Я принес треногий стульчик, усадил Хатию, а сам поднялся в оду, прошел в заднюю комнату и остановился у нашего старого семейного сундука. Долго стоял я и раздумывал, потом решительно ухватил сундук за ручку и поволок его вниз по лестнице, затащил на кухню и поставил перед очагом.
— Что это, Сосойя? — удивилась тетя.
— Здесь одежда папы и мамы.
— Ну и что?
— А то, что я продам ее!
— Ты с ума сошел?! — испугалась тетя.
— Сошел. Отвезу в Набеглави и обменяю на кукурузу!
— Слышишь, Хатия, что он говорит?
— Слышу, тетя Кето…
— А что же нам делать? Помирать с голоду, что ли! — сказал я.
— Сосойя! Возьми сию же минуту сундук и поставь на место! — приказала тетя.
Я откинул крышку сундука… Сердце у меня дрогнуло и больно сжалось… Я извлек из сундука кожаный полушубок отца. Каждое лето мы проветривали хранившуюся в сундуке одежду, и никогда ничего, кроме чувства любви и уважения к этому полушубку, я не испытывал. Теперь я вдруг испугался, словно сдирал его с покойника.
— Возьму это, и это, и это! — крикнул я, заглушая подступившие рыдания.
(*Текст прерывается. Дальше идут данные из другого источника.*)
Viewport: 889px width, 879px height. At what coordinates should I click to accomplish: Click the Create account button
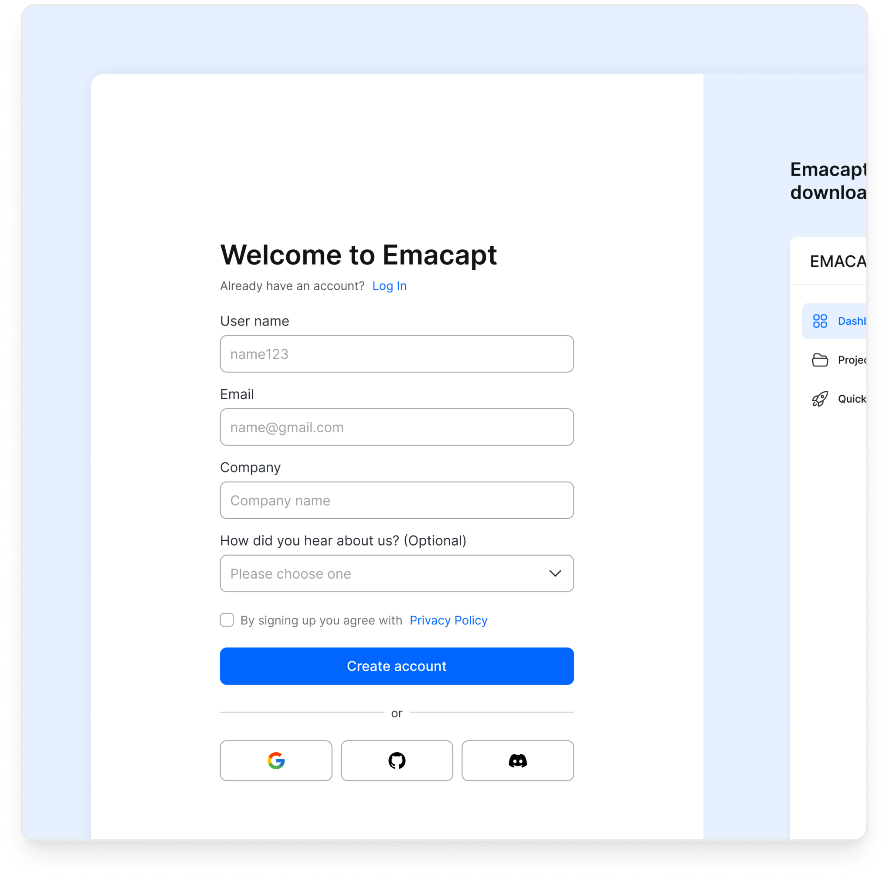tap(397, 666)
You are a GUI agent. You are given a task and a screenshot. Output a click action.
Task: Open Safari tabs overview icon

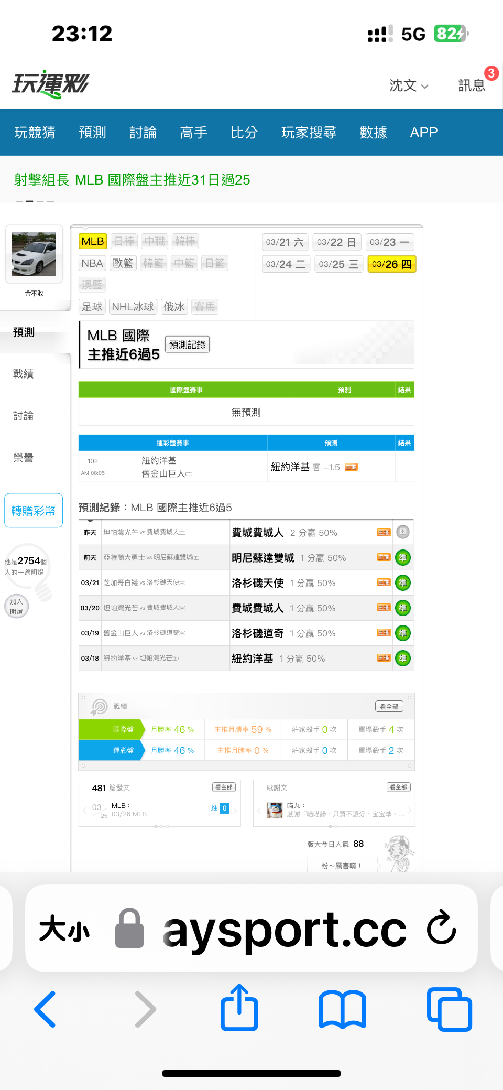click(449, 1009)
— Не делай этого, Сосо! — взмолилась тетя.
— Возьму, возьму! Плачь сколько хочешь! И сапоги возьму, и брюки, и халат! — кричал я, выбрасывая вещи одну за другой. Вдруг я осекся и замолчал. На самом дне сундука лежало сложенное вдвое розовое платье. Я достал платье, развернул его, потом снова сложил, опустил на дно, положил сверху халат и брюки отца и захлопнул крышку.
— Хорошо, тетя, не плачь… Возьму только сапоги и полушубок… Одолжу у Манасэ Таварткиладзе осла и утром отправлюсь в Набеглави.
Тетя молчала.
— Я пойду с тобой! — сказала Хатия.
* * *
Утром, чуть свет, я и Хатия стояли во дворе Манасэ и поглаживали по спине тощего, костлявого осла. Манасэ вертелся тут же, седлал осла и наставлял нас:
— У осла, дорогие мои, длинные уши, но человека он слушает плохо… Осел любит ласку, вежливое к себе отношение…
— Станет еще Сосойя объясняться в любви твоему ослу! — вставила Хатия.
— Не станет, так осел умеет и лягаться! Осел это тебе не лошадь — свистни, она и побежит за тобой… Нет, брат, осел знает себе цену!
— Да ладно, дядя Манасэ, осел есть осел!
— Нет, дочка, не так! Наполеон, скажу я тебе, покорил Египет благодаря ослам! А бои на Кавказе? Не будь ослов, кто бы тащил пушки и боеприпасы через скалы? Автомашины? Или лошади? Так что…
— А если предложить тебе обменять осла на хорошую лошадь… Согласишься? — спросил я.